--- Given information ---

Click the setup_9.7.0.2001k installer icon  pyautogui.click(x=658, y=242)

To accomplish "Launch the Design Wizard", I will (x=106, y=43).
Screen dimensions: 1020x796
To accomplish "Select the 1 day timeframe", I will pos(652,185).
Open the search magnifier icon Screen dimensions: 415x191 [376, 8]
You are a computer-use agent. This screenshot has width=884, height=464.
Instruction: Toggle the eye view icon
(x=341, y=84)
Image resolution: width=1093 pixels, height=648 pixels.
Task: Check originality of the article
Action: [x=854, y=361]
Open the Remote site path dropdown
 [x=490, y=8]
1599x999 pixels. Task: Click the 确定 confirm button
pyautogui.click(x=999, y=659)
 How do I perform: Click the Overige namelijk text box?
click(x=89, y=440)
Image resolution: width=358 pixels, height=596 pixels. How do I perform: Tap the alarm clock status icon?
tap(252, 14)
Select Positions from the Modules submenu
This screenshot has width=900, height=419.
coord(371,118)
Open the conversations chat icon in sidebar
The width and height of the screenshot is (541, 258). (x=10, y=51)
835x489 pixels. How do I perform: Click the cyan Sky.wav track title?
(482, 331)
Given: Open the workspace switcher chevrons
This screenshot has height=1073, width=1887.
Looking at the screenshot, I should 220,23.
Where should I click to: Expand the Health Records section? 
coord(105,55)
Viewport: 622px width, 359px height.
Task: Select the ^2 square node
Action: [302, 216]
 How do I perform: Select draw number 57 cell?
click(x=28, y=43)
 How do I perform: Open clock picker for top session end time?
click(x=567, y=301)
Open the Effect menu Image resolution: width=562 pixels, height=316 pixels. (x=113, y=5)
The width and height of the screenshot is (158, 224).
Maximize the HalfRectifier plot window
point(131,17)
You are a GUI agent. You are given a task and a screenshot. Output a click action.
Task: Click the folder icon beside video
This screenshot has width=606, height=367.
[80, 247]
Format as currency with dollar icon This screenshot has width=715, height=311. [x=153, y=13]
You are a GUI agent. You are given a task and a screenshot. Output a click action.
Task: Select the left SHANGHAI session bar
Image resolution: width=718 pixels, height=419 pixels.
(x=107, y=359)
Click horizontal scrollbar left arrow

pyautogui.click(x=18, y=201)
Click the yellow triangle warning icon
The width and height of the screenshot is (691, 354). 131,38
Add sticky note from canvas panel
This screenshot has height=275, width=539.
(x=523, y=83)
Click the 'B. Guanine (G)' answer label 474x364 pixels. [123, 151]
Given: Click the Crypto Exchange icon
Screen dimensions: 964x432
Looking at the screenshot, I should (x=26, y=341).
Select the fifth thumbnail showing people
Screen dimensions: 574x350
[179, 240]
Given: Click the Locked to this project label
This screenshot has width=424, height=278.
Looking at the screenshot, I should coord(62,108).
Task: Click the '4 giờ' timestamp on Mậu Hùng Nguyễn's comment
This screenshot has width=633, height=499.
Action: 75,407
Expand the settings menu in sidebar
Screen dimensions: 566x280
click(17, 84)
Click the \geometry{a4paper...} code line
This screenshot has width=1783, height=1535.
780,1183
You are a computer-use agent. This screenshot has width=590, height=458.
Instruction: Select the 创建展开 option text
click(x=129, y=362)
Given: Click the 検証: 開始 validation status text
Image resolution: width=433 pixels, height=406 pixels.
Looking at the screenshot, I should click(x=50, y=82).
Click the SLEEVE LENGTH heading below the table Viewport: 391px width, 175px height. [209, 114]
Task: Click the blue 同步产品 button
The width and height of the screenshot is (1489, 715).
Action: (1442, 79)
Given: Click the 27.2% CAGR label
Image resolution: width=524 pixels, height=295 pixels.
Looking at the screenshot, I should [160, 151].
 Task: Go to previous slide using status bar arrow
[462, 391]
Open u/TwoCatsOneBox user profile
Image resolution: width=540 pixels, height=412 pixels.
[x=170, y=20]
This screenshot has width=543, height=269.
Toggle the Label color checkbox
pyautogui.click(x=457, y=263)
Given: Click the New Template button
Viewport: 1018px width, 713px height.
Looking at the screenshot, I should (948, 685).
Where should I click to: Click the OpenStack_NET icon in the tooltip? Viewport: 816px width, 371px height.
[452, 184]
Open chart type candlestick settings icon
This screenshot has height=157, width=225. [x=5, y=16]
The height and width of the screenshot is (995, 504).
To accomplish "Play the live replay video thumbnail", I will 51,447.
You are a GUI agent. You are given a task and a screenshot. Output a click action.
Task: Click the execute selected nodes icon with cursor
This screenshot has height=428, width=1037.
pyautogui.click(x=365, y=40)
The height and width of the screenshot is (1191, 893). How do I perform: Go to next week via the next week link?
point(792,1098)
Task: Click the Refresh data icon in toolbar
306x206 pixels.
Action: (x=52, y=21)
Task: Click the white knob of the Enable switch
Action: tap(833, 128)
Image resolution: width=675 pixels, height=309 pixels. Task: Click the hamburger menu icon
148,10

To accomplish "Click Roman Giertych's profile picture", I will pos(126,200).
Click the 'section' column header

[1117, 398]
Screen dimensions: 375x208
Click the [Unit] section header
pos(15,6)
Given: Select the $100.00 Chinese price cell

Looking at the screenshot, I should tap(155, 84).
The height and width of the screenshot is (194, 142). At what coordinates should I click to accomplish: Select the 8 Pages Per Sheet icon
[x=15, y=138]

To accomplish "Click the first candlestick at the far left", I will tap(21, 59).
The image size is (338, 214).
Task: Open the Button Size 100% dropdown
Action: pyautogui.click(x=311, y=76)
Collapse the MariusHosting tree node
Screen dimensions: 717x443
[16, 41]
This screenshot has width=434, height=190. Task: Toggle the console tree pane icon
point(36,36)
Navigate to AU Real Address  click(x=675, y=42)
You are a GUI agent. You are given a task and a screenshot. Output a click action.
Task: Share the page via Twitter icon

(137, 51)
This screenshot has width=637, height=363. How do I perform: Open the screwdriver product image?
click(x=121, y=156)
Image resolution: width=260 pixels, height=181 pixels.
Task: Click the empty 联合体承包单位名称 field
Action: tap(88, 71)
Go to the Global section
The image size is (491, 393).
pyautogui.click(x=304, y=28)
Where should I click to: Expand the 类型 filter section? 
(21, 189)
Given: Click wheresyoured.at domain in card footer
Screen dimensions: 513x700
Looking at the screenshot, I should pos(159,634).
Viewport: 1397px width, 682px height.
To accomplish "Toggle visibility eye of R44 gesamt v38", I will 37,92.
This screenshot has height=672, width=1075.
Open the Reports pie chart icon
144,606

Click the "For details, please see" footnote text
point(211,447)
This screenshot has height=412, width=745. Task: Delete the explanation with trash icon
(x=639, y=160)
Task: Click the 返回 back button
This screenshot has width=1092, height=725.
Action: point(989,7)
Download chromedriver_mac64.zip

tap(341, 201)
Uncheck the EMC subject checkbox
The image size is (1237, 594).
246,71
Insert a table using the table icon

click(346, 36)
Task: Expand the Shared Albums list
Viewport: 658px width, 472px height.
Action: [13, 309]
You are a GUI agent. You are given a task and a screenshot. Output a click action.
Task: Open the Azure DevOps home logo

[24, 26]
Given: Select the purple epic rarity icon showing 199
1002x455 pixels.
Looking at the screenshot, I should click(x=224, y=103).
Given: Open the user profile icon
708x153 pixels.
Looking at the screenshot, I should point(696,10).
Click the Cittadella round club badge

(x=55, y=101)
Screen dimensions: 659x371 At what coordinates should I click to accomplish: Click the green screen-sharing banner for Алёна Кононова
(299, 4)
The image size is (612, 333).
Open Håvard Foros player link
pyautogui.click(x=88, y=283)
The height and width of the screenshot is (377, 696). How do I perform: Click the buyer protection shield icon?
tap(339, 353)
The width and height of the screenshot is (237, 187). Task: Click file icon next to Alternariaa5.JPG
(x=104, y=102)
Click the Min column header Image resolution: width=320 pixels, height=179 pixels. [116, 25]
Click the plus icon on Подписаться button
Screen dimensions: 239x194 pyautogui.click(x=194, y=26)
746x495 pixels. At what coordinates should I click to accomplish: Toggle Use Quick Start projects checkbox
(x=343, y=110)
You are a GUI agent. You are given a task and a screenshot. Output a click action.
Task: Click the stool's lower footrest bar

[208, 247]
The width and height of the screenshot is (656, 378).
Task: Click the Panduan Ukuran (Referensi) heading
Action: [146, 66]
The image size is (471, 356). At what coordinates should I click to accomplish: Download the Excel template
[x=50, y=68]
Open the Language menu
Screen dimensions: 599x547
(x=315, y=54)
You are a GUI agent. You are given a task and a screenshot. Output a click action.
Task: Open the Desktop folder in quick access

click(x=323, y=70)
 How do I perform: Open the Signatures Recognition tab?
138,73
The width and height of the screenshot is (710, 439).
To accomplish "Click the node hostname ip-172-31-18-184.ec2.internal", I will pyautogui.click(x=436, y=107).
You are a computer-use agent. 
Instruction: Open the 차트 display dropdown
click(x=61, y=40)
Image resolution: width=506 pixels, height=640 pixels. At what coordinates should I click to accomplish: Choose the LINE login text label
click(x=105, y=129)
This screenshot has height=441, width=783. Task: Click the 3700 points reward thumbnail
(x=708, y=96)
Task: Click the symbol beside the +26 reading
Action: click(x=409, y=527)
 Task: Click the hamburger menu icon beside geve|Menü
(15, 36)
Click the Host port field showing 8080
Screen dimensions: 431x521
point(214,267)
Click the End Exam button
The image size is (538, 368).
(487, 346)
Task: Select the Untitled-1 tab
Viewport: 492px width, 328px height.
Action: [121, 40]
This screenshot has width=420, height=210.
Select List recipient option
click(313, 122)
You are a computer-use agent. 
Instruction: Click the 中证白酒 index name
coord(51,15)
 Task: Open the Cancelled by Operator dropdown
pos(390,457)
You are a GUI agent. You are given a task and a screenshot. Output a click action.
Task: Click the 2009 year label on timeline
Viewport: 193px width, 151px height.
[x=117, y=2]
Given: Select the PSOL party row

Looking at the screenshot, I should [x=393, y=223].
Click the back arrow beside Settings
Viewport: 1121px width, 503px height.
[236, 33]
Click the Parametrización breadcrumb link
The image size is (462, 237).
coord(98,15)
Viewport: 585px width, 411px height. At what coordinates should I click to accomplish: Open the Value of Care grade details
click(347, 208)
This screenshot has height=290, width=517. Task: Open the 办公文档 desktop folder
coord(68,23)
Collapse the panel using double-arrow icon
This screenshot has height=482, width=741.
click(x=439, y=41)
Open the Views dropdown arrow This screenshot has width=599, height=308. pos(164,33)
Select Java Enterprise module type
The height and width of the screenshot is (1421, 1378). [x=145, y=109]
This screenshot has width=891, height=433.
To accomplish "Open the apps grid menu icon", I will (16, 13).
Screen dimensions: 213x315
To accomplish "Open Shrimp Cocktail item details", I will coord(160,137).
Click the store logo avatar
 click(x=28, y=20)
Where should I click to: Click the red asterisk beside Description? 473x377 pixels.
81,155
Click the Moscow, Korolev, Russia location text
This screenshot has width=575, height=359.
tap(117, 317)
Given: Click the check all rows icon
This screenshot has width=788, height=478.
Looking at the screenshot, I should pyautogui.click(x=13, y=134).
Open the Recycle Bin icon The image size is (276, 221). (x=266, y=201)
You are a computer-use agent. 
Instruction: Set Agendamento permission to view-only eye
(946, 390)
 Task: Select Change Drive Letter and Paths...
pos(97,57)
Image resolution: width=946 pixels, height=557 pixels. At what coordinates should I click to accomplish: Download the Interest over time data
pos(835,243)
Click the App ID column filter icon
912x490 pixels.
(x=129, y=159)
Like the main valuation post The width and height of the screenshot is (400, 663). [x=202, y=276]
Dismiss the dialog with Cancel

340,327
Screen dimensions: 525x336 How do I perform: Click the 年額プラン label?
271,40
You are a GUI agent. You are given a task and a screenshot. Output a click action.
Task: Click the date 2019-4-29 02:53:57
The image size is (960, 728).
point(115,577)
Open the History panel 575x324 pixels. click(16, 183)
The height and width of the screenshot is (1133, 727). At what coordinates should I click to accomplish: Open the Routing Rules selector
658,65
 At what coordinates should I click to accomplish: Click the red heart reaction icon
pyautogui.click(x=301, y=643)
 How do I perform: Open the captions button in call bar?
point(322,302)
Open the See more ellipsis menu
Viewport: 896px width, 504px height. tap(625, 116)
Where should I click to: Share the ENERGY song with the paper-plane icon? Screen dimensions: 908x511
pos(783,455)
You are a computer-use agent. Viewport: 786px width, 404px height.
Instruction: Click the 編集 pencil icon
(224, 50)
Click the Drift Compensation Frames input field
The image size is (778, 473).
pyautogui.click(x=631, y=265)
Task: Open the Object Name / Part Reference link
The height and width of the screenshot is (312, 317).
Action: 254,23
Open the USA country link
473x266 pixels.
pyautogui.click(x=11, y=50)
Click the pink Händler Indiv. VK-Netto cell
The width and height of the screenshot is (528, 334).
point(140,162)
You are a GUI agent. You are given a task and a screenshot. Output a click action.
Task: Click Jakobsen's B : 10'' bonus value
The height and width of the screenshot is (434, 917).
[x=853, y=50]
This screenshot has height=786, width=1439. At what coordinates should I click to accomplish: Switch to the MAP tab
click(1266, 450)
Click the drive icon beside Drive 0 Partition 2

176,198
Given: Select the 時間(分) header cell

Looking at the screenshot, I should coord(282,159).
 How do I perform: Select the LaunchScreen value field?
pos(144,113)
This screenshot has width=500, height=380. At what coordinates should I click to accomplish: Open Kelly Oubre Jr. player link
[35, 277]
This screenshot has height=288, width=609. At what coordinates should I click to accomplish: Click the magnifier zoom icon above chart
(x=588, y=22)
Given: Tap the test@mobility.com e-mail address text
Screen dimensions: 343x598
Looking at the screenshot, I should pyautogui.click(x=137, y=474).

---

The answer should consist solely of the lines from the one that contains "Click the pink Händler Indiv. VK-Netto cell" through the end of the material above, copied exactly.

• [Result of this exercise]
Click the pink Händler Indiv. VK-Netto cell
The width and height of the screenshot is (528, 334).
point(140,162)
You are a GUI agent. You are given a task and a screenshot. Output a click action.
Task: Click Jakobsen's B : 10'' bonus value
The height and width of the screenshot is (434, 917).
[x=853, y=50]
This screenshot has height=786, width=1439. At what coordinates should I click to accomplish: Switch to the MAP tab
click(1266, 450)
Click the drive icon beside Drive 0 Partition 2

176,198
Given: Select the 時間(分) header cell

Looking at the screenshot, I should coord(282,159).
 How do I perform: Select the LaunchScreen value field?
pos(144,113)
This screenshot has width=500, height=380. At what coordinates should I click to accomplish: Open Kelly Oubre Jr. player link
[35, 277]
This screenshot has height=288, width=609. At what coordinates should I click to accomplish: Click the magnifier zoom icon above chart
(x=588, y=22)
Given: Tap the test@mobility.com e-mail address text
Screen dimensions: 343x598
Looking at the screenshot, I should pyautogui.click(x=137, y=474).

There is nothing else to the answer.